EXTRACTED ENTRIES ->
--*--

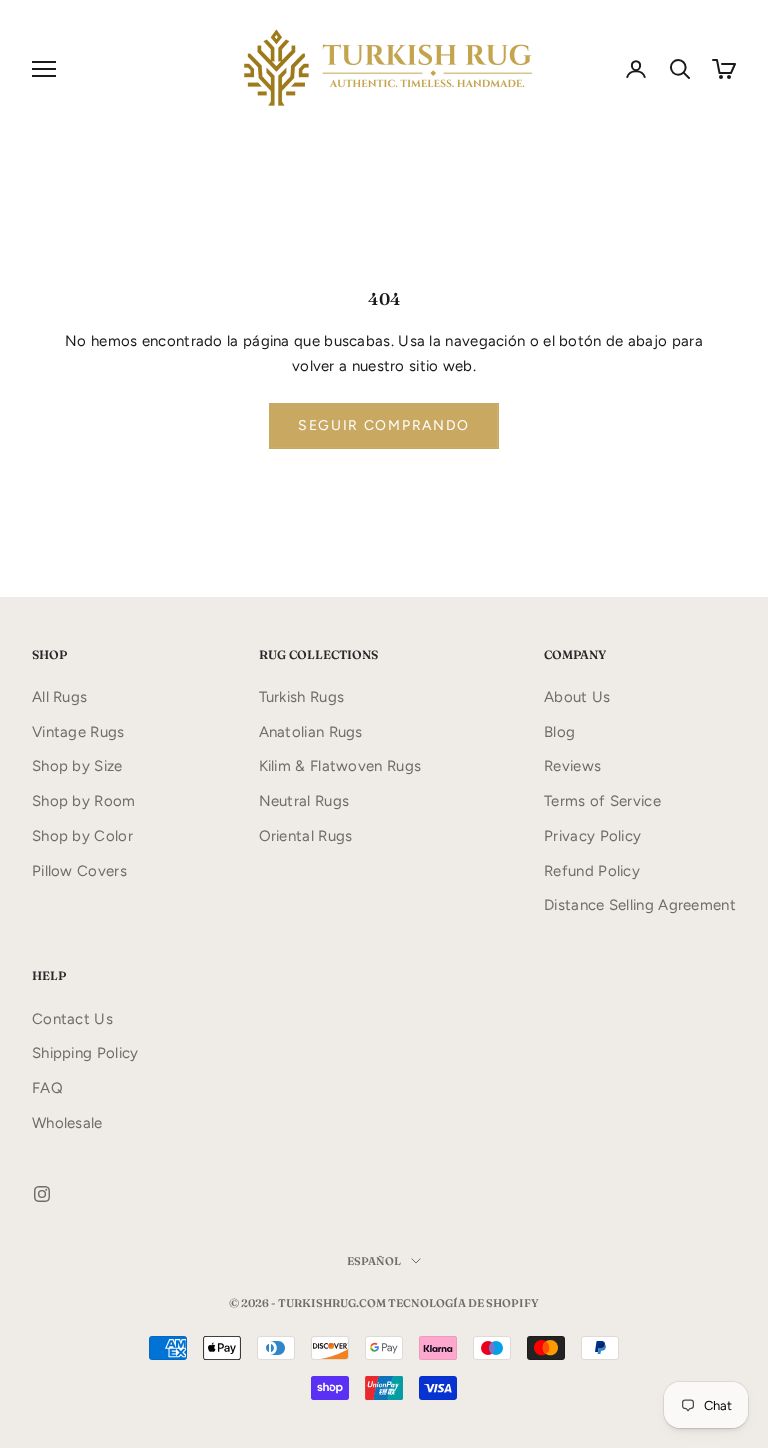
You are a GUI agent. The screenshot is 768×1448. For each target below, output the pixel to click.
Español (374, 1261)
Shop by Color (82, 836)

--*--

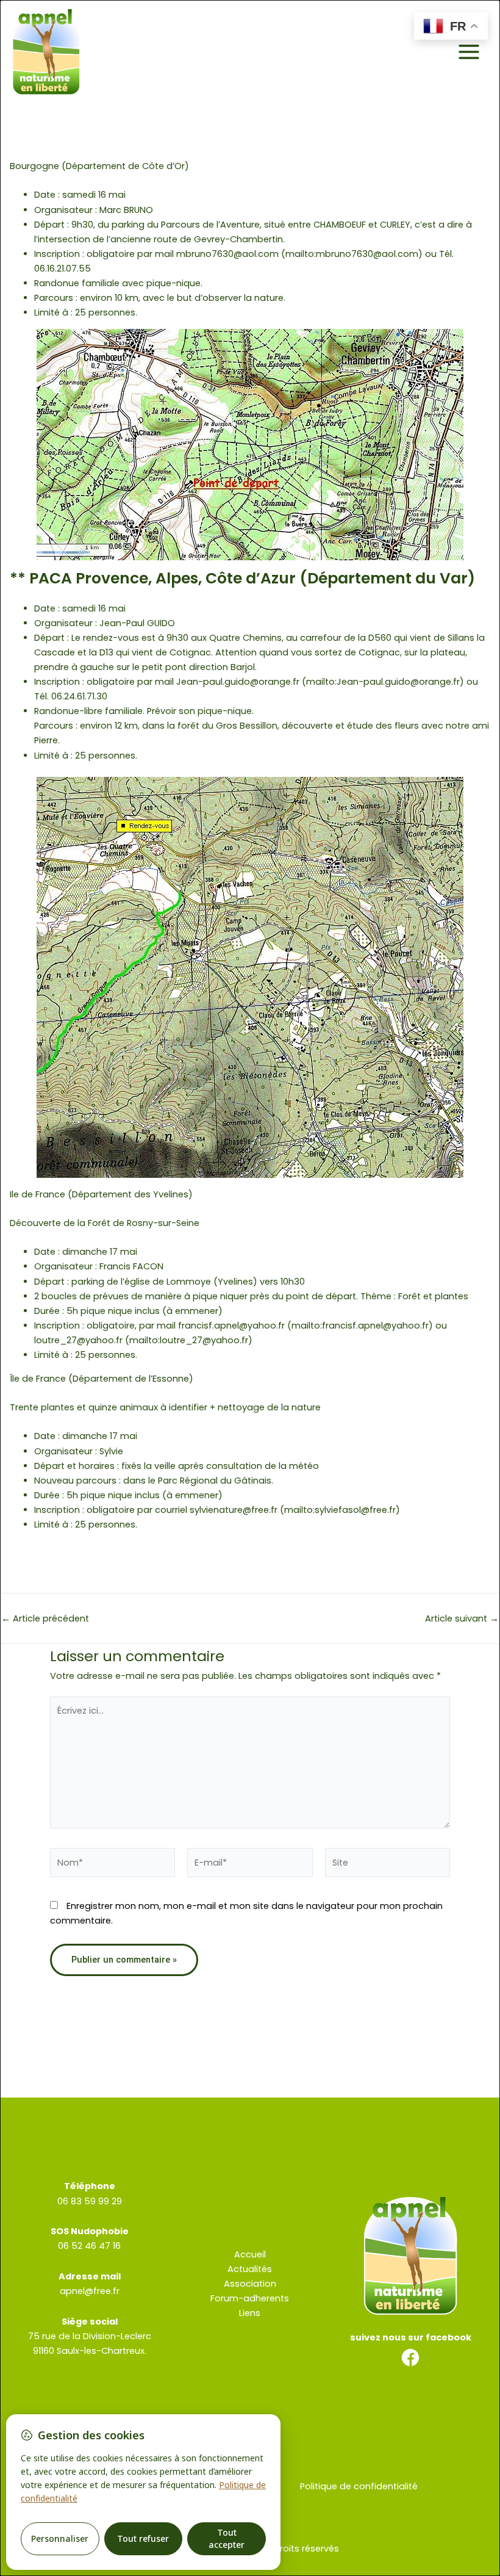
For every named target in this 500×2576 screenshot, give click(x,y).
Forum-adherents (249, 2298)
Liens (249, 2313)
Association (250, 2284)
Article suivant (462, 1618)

--*--

EXERCISE -> Here the job is to set down exactly the lines of the material above that fall between the one with "You are a GUI" and the one with "Shop by Color (82, 836)", inclusive, and nothing beyond them.

REPLY ->
You are a GUI agent. The screenshot is 768×1448. For each target below, output the pixel to click.
Español (374, 1261)
Shop by Color (82, 836)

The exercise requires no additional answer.